説明

メタノール水蒸気改質触媒およびその製造方法

【課題】加工性・熱伝導性のよい銅基材表面に、簡単な工程で銅−亜鉛系触媒成分を形成したメタノール水蒸気改質触媒とその製造方法を提供する。
【解決手段】銅板、銅筒または銅管の表面に、亜鉛のめっき層を形成し、焼成処理により前記銅および前記亜鉛を表面に露出させたことを特徴とし、さらに、凹溝、積層板、波型の形状、ハニカム状または格子状、二重管構造等の微細加工が容易でコンパクトなメタノール水蒸気改質触媒1。

【発明の詳細な説明】
【技術分野】
【0001】
本発明は、メタノール水蒸気改質触媒およびその製造方法に関し、特に銅基材表面に銅−亜鉛系触媒層を形成したメタノール水蒸気改質触媒に関するものである。
【背景技術】
【0002】
通常、触媒反応は、容器に粒状の触媒を充填して行われることが多いが、近年、より効率の良い触媒反応装置としてマイクロリアクタが注目されている。この触媒反応用のマイクロリアクタは、反応場である微小な(1mm程度以下)流路の壁面に触媒を担持させたものである。

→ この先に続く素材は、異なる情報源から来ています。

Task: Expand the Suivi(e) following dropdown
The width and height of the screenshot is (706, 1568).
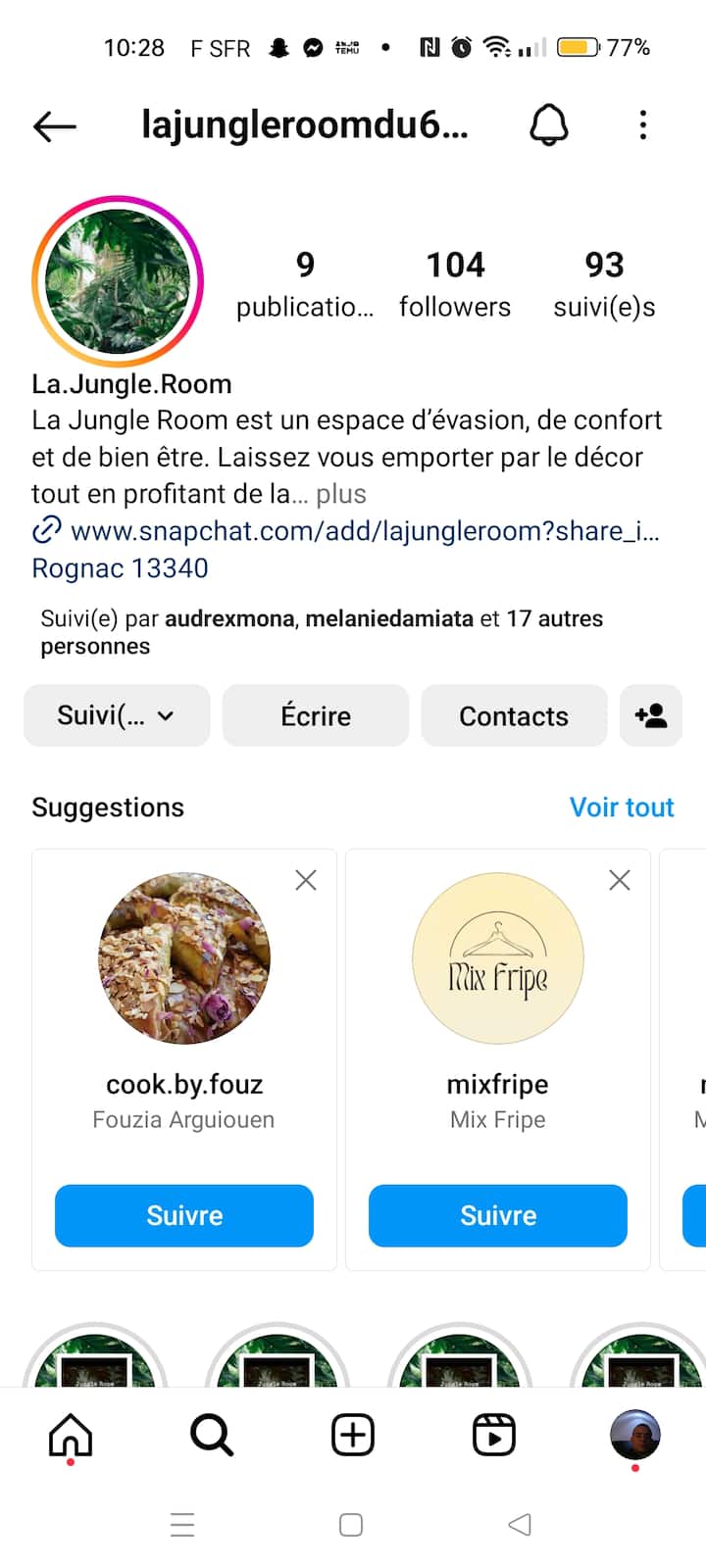Action: point(117,716)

このマイクロリアクタは、流路幅が微小であるため、単位体積当たりの伝熱面積が大きく、精密な反応温度の制御が可能、理想的な押し出し流れに近く反応時間が厳密に制御できるなどの特徴がある。この特徴により、マイクロリアクタは、高い反応転化率が得られ、また副反応が抑制されるため目的の反応だけを促進することができる、つまり反応選択率を向上させることができる。

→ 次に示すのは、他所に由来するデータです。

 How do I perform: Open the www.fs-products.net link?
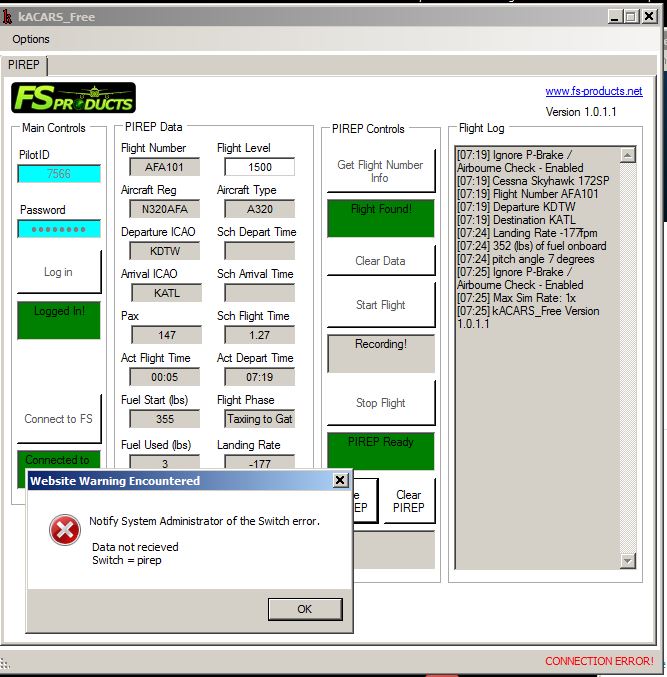(594, 91)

また、マイクロリアクタは、微小な流路を集積した構造であるため、従来の触媒反応容器と比較して、装置の大幅なコンパクト化が可能である。
【0003】
一方、近年、次世代のクリーン燃料として水素が注目されている。水素は天然ガス、ガソリン等種々の原料から製造できるが、メタノールの水蒸気改質で水素を製造する方法は、安全性が高く、また、比較的低温(200〜300℃)の反応であるため、中低温排熱の利用が可能であるという利点を有する。

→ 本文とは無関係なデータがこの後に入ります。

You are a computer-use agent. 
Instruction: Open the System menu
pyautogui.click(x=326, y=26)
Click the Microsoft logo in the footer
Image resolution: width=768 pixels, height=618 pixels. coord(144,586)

メタノール水蒸気改質反応は吸熱反応であり、温度が厳密に制御可能なマイクロリアクタを利用することで、反応効率を向上させることができるため、メタノール水蒸気改質反応は、マイクロリアクタのメリットが活かせる反応である。
メタノール水蒸気改質の触媒は銅−亜鉛系触媒である。従って、メタノール水蒸気改質反応により水素を製造するためのマイクロリアクタを実現するためには、微小な流路表面に触媒成分である亜鉛と銅を被着させることが必要である。
【0004】
微小な流路表面に銅−亜鉛系触媒層を形成させる方法として、例えば、特許文献1では、アルミニウム基材を陽極酸化処理(アルマイト処理)して多孔質化した後、亜鉛溶液と銅溶液中で銅と亜鉛を担持し、焼成することにより、アルミニウム基材表面に銅−亜鉛系触媒層を形成させる方法が提案されている。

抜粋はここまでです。